7. The apparatus as recited in claim 1, wherein the circuitry is configured to:

measure the cache contention by comparing one or more cache access metrics to a corresponding threshold; and

increase at least one threshold used to measure the cache contention based on performance of the processing circuitry exceeding a performance threshold.

8. A method, comprising:

accessing, by control circuitry, a cache memory subsystem for data of a workload;

conveying, by the control circuitry, a plurality of data items for processing by processing circuitry; and

responsive to an indication of cache contention during processing by the processing circuitry, reducing, by the control circuitry, a number of data items conveyed for processing by the processing circuitry.

9. The method as recited in claim 8, wherein each of the plurality of data items corresponds to a different task or thread of execution.

10. The method as recited in claim 8, wherein each of the plurality of data items corresponds to a ray generated based on image data.

11. The method as recited in claim 10, further comprising progressively reducing a number of rays conveyed for processing, responsive to continued cache contention.

12. The method as recited in claim 10, further comprising increasing a number of rays conveyed for processing, responsive to cache contention falling below a threshold.

13. The method as recited in claim 10, wherein responsive to the indication of cache contention, the method further comprises reducing a number of rays concurrently processed by ray tracing circuitry to no more than a given threshold.

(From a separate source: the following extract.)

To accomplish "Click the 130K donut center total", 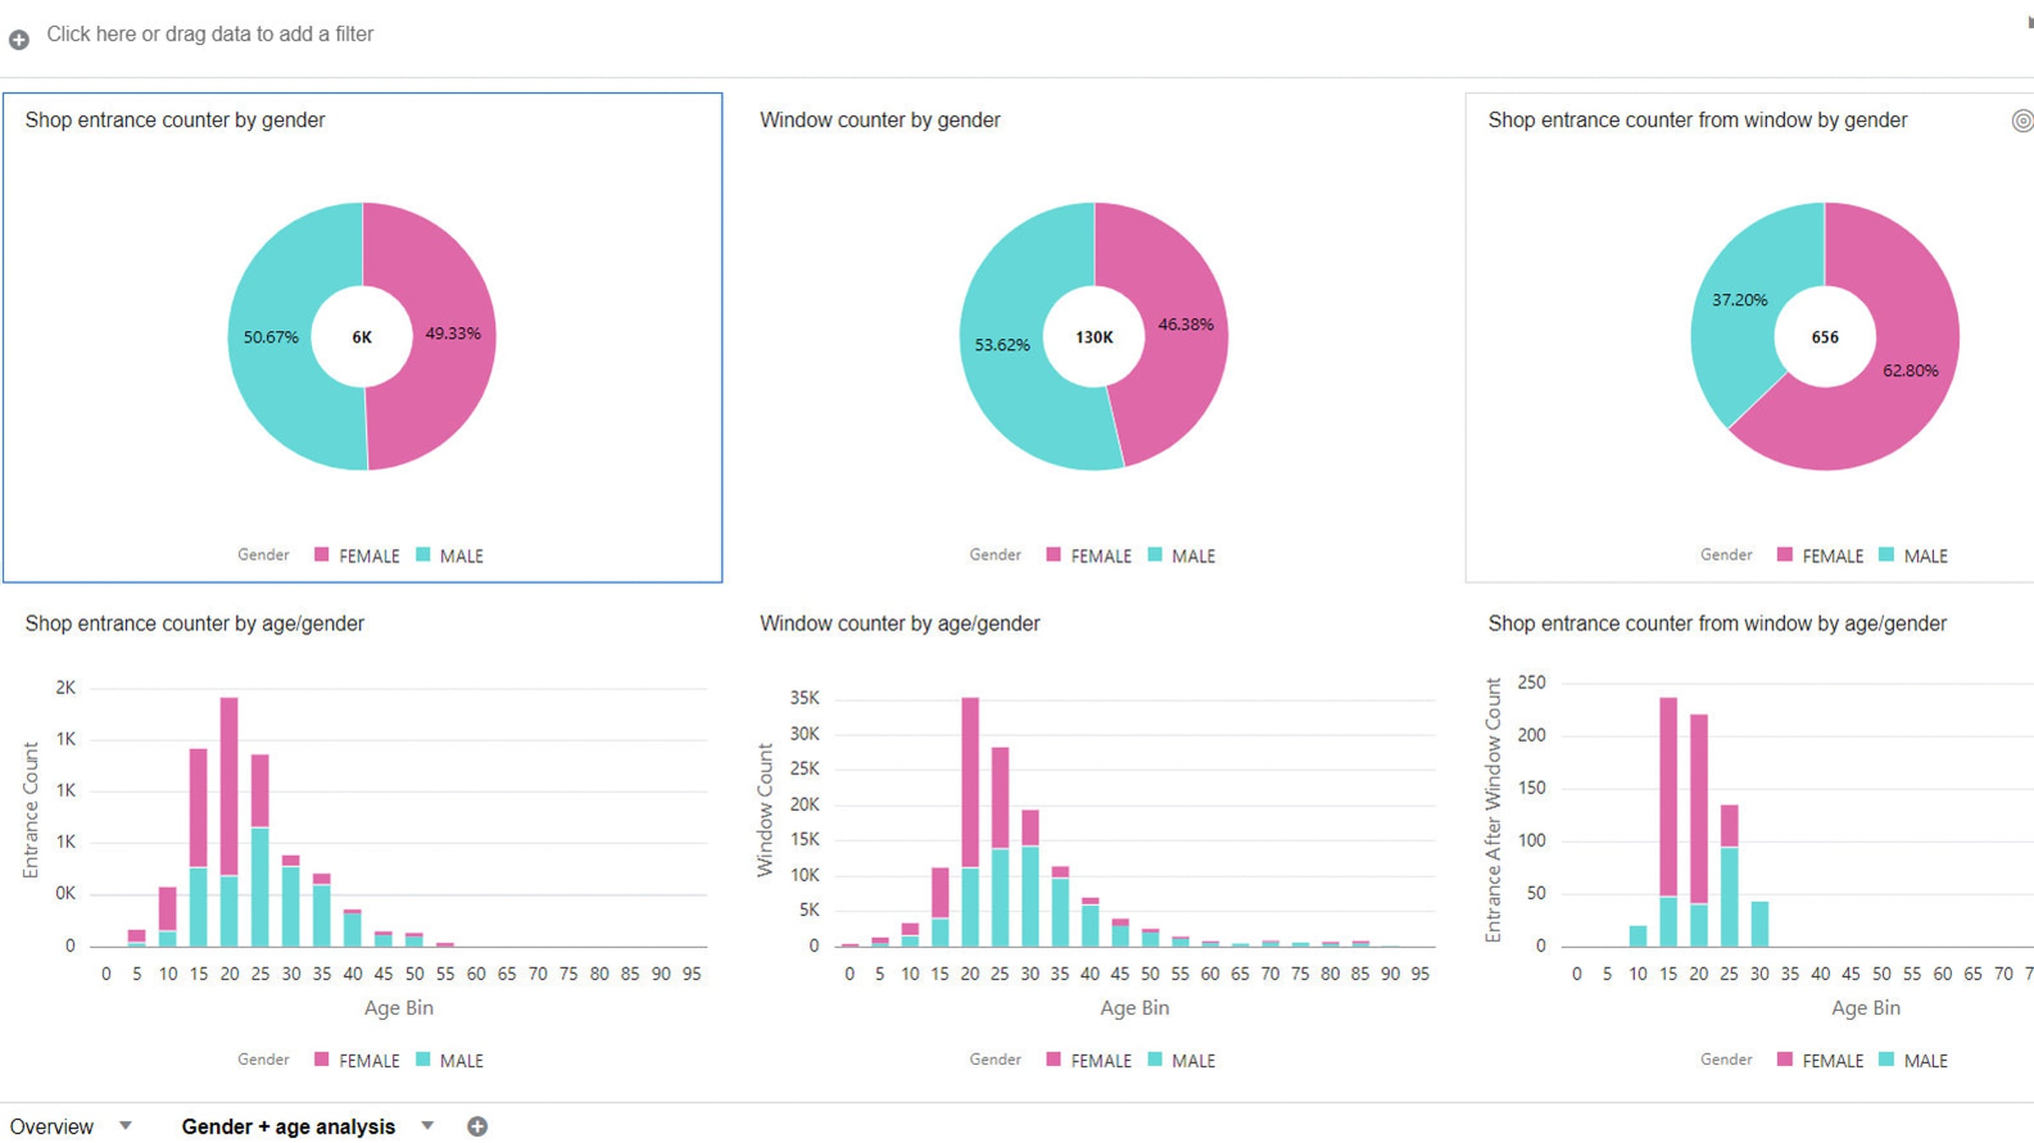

14. The method as recited in claim 8, further comprising:

measuring the cache contention by comparing one or more cache access metrics to a corresponding threshold; and

increasing at least one threshold used to measure the cache contention based on performance of the processing circuitry exceeding a performance threshold.

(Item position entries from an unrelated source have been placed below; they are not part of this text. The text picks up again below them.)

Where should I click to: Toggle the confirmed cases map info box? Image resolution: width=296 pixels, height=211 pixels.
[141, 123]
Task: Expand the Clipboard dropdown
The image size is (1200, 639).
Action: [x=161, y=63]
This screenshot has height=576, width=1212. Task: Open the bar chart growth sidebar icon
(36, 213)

15. A computing system comprising:

a cache memory subsystem comprising circuitry configured to store data of one or more workloads; and

processing circuitry; and

control circuitry configured to:

convey a plurality of data items for processing by the processing circuitry;

monitor cache access metrics during accesses of the cache memory subsystem; and

based at least in part on the cache access metrics, change a number of data items conveyed for processing by the processing circuitry.

16. The computing system as recited in claim 15, wherein each of the plurality of data items corresponds to a different task or thread of execution.

17. The computing system as recited in claim 15, wherein each of the plurality of data items corresponds to a ray generated based on image data.

18. The computing system as recited in claim 17, wherein the control circuitry is configured to progressively reduce a number of rays conveyed for processing, responsive to continued cache contention indicated by measurements of the cache access metrics.

19. The computing system as recited in claim 17, wherein the control circuitry is configured to increase a number of rays conveyed for processing, responsive to cache contention falling below a threshold, wherein the cache contention is indicated by measurements of the cache access metrics.

20. The computing system as recited in claim 17, wherein responsive to an indication of cache contention indicated by measurements of the cache access metrics, the control circuitry is configured to reduce a number of rays concurrently processed by ray tracing circuitry to no more than a given threshold.